-- BEGIN Material shown --

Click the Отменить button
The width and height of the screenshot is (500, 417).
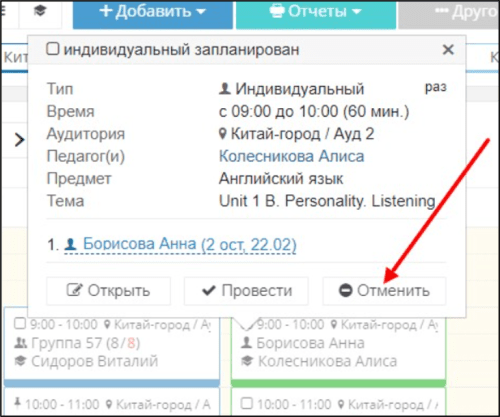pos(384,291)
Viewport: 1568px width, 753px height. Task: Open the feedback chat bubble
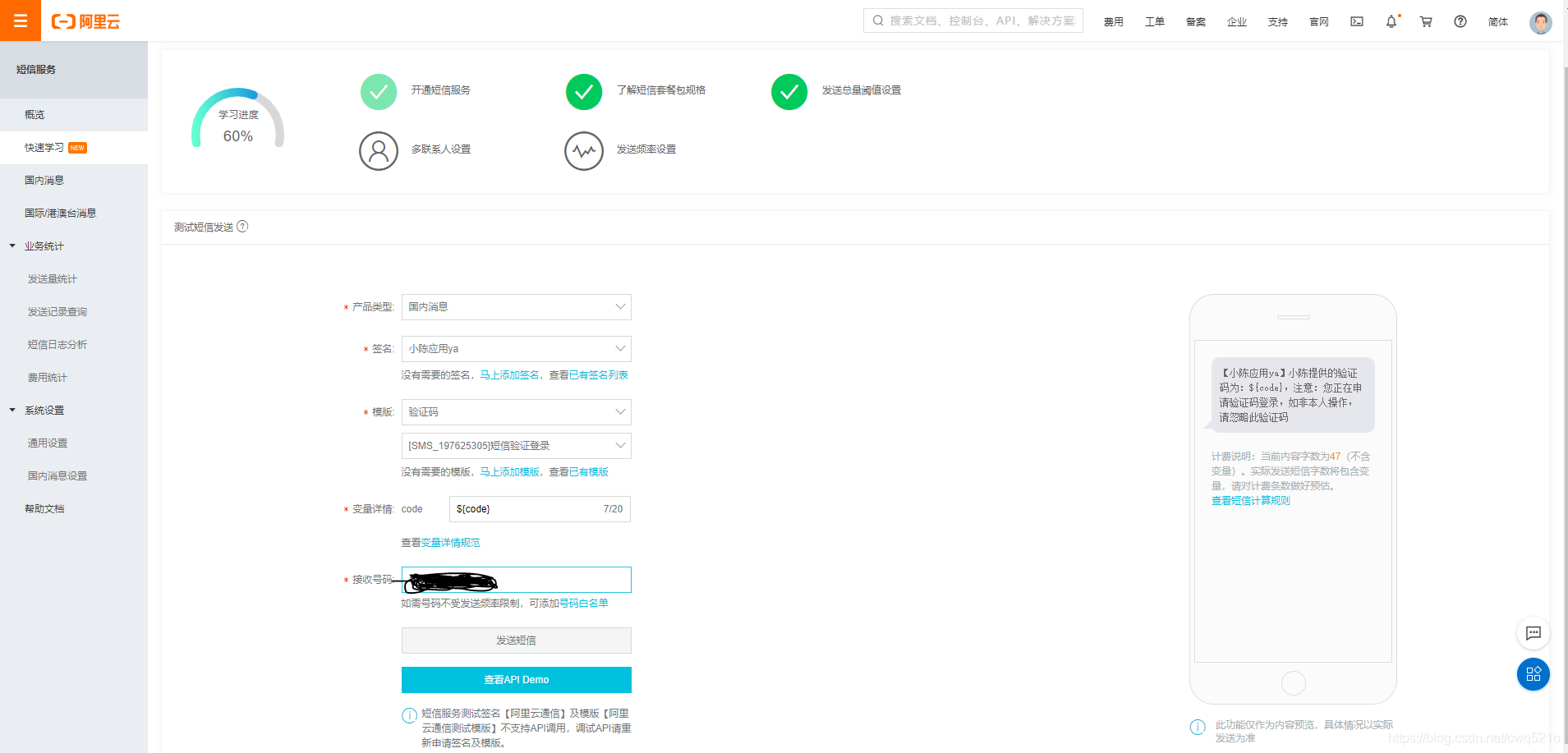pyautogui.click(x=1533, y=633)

-- END Material shown --
-- BEGIN Material shown --

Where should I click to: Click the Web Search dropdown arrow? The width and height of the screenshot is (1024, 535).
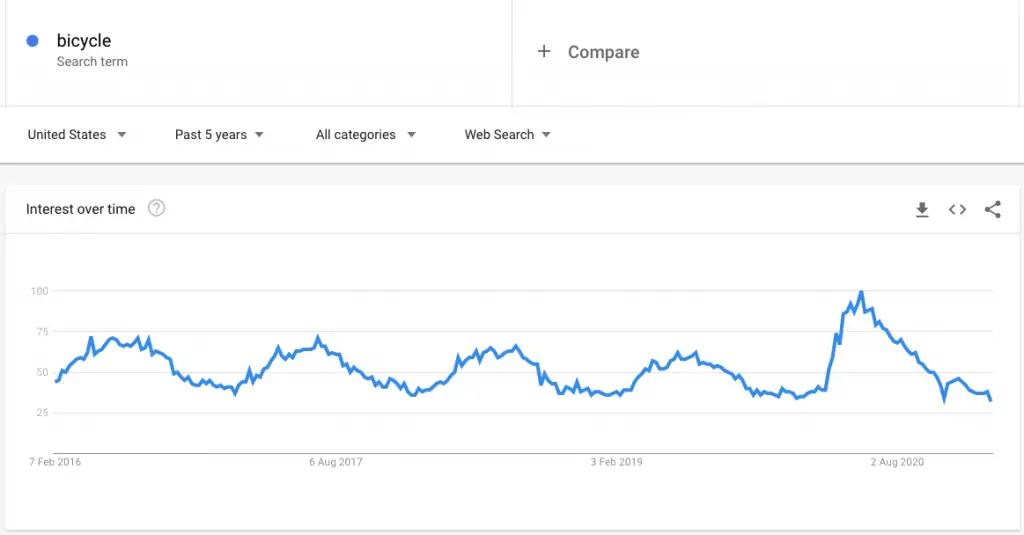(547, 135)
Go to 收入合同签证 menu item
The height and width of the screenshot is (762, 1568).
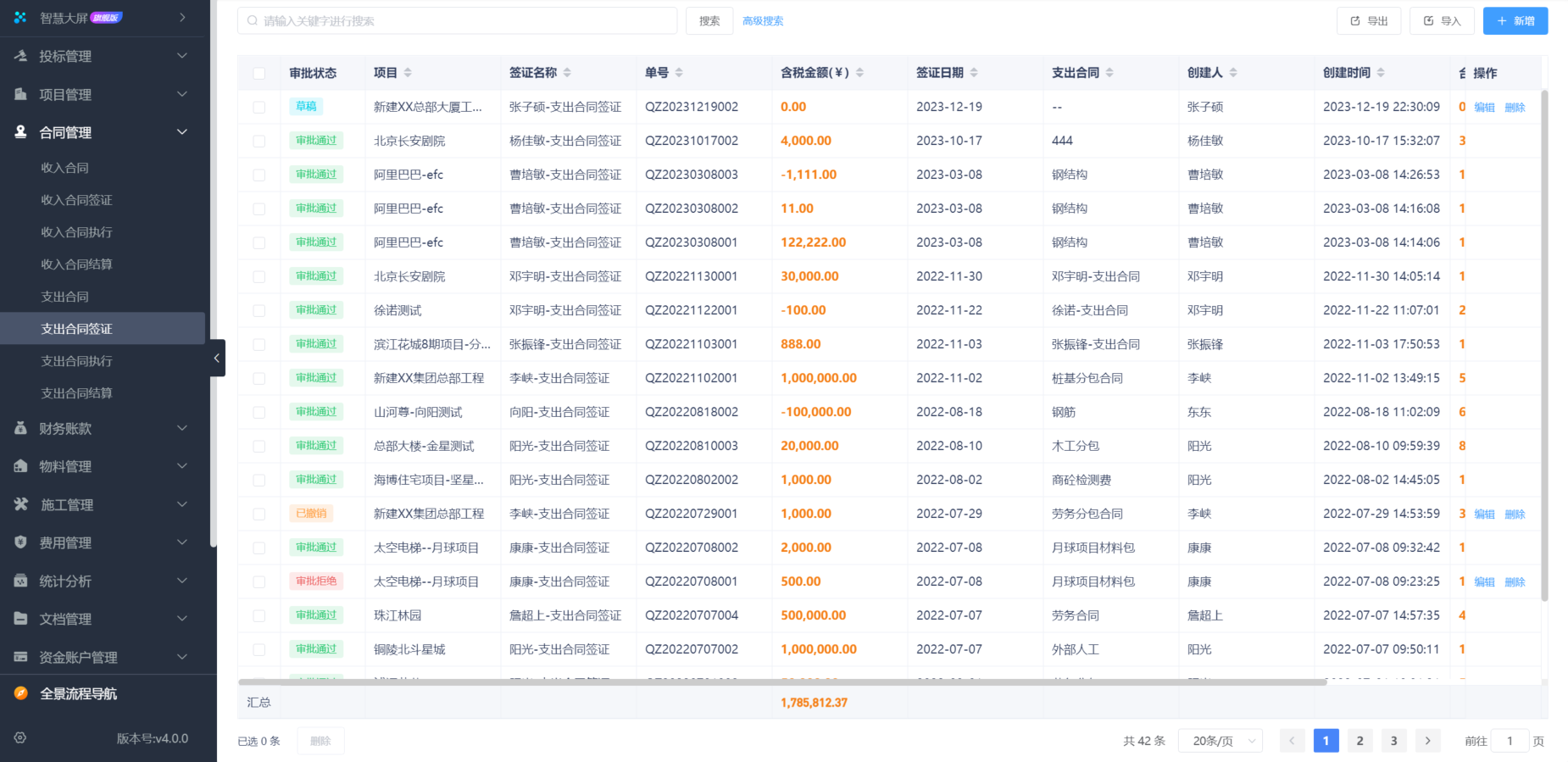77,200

-- END Material shown --

### Task requirements
Rewrite the rows from the line with "Click the Отменить button" up to and including the line with "pyautogui.click(x=1533, y=633)", putting "screen capture" in place of "screenshot" and leaving everything else the same. Don't include the pictures.

### Task answer
Click the Отменить button
The width and height of the screen capture is (500, 417).
pos(384,291)
Viewport: 1568px width, 753px height. Task: Open the feedback chat bubble
pyautogui.click(x=1533, y=633)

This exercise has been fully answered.